**WHAT IS REQUIRED**
Among the lines of the material below, how many carry the word "This"? Only the number is wanted.

══════════

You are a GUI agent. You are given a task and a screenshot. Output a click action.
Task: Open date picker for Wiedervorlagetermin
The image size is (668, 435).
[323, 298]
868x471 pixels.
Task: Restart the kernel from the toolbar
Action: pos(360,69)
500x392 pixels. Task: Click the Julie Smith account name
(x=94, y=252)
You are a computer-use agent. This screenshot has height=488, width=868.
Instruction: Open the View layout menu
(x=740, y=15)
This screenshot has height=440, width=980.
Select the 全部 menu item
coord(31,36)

══════════

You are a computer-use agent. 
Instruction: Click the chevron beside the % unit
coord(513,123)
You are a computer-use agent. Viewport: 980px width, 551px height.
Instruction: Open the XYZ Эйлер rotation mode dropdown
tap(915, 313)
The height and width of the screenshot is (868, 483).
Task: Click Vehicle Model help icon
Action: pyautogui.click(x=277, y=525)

══════════

**ANSWER BOX**
2